Evaluation of the association of SCS use with comorbidities

Data on diseases, including hypertension, dyslipidemia, osteoporosis, diabetes, anxiety/neurosis, and depression, were used. SCS prescription status data at the index date were recorded, and the number of corresponding prescriptions was calculated by multiplying the number of prescriptions per month in the main analysis by 12 months. Associations between SCS use and percentage of comorbidities were evaluated.

Statistical analysis

Claims data without exact prescription or assessment dates were replaced with those for the first day of the prescription month or assessment month. Other missing data were not replaced. Statistical analyses were conducted using IBM Netezza Analytics (IBM Netezza, Marlborough, MA, USA) and SAS version 9.3 (SAS Institute Inc., Cary, NC, USA). Outcomes and demographic/clinical characteristic data were summarized using descriptive statistics.

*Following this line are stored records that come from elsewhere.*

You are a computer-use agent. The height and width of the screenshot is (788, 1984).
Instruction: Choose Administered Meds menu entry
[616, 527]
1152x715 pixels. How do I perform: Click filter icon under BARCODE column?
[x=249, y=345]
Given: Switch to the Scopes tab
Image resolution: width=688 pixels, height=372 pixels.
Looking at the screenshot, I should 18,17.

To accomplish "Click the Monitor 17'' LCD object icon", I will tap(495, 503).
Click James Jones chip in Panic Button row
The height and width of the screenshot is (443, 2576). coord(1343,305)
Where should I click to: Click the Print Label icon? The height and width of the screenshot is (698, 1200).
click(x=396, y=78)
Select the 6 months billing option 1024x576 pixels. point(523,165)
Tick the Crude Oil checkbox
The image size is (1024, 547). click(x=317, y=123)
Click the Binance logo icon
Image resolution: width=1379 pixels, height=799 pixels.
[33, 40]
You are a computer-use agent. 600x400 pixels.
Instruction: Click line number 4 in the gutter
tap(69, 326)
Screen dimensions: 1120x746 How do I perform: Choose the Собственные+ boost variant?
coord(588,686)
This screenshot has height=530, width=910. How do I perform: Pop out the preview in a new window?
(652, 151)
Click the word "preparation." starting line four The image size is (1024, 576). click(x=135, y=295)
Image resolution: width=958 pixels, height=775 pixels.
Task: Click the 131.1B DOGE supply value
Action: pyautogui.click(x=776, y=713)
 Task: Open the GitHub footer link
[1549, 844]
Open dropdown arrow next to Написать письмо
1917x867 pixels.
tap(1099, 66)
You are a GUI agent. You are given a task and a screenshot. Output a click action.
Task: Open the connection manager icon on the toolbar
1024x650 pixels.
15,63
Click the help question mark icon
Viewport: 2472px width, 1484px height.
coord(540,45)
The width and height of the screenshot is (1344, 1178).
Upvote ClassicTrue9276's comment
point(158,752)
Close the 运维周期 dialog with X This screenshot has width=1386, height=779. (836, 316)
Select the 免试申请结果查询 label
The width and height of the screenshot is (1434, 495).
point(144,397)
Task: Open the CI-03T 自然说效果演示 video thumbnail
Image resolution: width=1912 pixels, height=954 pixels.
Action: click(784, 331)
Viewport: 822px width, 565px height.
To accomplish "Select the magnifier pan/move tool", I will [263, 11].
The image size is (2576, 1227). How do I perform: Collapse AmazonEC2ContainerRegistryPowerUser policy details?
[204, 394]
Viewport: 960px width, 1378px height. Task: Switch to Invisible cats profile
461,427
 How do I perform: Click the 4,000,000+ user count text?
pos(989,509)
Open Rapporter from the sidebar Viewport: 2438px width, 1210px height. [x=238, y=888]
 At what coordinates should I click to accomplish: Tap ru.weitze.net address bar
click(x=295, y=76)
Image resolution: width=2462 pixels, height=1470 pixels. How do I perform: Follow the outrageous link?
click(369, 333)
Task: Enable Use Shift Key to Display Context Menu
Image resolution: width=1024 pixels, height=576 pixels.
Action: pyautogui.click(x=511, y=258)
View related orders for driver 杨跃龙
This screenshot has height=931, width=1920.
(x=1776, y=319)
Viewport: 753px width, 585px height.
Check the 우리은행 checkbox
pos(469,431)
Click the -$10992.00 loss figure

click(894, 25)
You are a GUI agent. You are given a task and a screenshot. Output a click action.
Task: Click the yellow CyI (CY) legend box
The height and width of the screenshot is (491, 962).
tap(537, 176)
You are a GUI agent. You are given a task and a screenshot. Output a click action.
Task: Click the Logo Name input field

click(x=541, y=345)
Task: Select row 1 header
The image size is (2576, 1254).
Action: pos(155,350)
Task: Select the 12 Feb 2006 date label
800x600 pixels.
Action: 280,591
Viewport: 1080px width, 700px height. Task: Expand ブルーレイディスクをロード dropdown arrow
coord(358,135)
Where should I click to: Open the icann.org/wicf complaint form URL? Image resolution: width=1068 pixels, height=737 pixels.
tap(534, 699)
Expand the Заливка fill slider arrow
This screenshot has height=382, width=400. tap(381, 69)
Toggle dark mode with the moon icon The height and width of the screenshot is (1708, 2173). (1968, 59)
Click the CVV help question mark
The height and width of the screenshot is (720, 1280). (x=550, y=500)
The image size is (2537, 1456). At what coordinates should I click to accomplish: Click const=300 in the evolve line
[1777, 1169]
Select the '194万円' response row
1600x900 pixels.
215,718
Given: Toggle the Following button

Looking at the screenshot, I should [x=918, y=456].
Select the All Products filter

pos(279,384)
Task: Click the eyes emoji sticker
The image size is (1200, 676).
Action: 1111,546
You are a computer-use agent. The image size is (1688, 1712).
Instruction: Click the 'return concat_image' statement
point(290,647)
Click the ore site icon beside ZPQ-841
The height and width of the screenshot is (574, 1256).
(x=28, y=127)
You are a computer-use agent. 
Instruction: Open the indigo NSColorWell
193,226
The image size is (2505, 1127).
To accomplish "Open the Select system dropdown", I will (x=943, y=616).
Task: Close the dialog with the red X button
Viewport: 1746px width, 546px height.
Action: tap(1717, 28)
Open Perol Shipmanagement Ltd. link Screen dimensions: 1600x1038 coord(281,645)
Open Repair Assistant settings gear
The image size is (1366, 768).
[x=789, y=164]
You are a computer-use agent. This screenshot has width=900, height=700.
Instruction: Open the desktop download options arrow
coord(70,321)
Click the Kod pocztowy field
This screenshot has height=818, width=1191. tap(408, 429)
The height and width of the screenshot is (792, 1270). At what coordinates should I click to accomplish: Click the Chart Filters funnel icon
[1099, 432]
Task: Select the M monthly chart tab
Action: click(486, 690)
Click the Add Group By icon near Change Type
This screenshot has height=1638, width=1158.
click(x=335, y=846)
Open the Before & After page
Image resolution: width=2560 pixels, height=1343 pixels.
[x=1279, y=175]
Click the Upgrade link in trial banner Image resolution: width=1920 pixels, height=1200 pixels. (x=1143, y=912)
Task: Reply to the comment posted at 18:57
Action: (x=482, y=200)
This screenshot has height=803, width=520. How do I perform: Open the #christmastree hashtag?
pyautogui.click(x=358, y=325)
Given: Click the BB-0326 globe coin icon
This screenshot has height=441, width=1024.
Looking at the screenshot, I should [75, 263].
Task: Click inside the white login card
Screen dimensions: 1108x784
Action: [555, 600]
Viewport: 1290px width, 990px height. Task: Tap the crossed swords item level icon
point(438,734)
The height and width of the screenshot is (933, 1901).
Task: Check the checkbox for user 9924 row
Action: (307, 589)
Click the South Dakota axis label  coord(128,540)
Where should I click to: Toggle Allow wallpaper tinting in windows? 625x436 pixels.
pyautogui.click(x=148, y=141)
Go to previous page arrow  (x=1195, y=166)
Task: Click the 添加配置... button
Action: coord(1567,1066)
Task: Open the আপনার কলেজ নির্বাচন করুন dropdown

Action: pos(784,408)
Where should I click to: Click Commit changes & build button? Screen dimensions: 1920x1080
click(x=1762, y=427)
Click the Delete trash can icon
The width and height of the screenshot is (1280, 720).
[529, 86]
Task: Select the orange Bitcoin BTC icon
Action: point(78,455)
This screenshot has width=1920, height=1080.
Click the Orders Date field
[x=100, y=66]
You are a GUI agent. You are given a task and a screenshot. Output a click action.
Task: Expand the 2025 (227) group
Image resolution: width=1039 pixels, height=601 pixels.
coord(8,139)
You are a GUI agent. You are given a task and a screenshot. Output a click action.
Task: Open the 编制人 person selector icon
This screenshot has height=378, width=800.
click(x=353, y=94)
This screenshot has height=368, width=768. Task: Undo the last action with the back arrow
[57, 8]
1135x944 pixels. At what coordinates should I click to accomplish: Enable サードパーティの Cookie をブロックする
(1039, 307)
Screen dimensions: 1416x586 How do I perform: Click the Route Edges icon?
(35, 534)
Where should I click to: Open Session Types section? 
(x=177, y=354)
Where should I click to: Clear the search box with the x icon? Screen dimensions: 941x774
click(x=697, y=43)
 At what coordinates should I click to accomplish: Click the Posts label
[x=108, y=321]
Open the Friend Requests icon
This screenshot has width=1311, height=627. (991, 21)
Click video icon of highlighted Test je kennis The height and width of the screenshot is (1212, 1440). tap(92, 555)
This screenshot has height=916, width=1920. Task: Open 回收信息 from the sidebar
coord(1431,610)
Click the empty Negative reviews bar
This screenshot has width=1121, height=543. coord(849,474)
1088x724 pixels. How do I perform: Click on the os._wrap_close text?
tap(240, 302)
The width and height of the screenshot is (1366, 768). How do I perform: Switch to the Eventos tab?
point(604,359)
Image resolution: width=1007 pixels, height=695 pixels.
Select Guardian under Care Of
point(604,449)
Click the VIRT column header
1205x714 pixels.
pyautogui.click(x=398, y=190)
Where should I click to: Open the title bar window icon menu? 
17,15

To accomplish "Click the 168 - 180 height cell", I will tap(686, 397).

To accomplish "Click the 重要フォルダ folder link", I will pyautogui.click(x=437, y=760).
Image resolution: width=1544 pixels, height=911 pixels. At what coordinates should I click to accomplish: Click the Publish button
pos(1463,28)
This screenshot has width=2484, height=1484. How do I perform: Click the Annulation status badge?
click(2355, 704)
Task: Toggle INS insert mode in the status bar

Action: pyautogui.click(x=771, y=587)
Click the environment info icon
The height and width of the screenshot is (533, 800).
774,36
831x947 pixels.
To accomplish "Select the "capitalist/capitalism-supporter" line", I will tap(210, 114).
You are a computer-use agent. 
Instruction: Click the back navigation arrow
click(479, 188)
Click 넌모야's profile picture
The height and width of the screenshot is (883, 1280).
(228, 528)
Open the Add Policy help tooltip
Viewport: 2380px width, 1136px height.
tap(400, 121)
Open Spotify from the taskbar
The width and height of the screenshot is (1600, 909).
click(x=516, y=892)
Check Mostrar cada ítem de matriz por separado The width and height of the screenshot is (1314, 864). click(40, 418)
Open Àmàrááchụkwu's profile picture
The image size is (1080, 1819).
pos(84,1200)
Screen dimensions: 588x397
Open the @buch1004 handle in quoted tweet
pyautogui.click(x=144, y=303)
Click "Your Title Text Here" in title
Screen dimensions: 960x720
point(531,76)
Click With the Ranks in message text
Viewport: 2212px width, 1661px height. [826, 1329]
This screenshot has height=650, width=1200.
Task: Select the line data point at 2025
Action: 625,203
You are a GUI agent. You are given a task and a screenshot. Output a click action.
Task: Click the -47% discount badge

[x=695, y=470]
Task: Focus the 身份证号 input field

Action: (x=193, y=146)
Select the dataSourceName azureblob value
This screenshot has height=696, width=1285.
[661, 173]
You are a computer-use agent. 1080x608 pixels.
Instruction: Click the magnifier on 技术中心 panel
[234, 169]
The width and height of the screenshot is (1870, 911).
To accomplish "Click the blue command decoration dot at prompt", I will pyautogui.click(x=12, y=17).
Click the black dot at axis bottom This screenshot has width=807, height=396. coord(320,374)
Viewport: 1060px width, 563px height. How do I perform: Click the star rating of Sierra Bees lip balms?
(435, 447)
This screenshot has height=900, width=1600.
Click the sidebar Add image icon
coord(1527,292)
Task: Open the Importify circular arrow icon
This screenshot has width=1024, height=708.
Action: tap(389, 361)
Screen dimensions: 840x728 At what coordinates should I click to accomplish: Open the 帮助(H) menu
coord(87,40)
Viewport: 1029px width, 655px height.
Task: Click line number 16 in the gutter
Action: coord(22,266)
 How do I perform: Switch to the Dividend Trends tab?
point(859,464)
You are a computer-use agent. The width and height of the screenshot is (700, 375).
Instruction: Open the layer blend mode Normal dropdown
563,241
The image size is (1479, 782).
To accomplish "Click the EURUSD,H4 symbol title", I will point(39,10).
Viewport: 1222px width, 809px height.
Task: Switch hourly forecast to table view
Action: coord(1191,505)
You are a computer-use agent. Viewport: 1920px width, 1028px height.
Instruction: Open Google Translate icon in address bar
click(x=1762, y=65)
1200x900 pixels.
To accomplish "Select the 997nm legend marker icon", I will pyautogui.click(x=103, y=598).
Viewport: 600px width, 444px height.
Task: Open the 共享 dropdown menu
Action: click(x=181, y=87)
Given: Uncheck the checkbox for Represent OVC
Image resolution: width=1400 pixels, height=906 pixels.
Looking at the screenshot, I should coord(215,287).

Associations between SCS use and comorbidities were evaluated using a logistic regression model, and the adjusted ORs and their 95% CIs were presented. The impact of SCS use on exacerbation-related events was evaluated based on a negative binomial regression model, and the adjusted rate ratios and their 95% CIs were presented. The impact of SCS use on medical costs was evaluated based on a linear model, and the adjusted differences and their 95% CIs were presented. All models included SCS prescription status, age, and sex as covariates. Unadjusted results are also presented.

Reporting summary

Further information on experimental design is available in the Nature Research Reporting Summary linked to this article.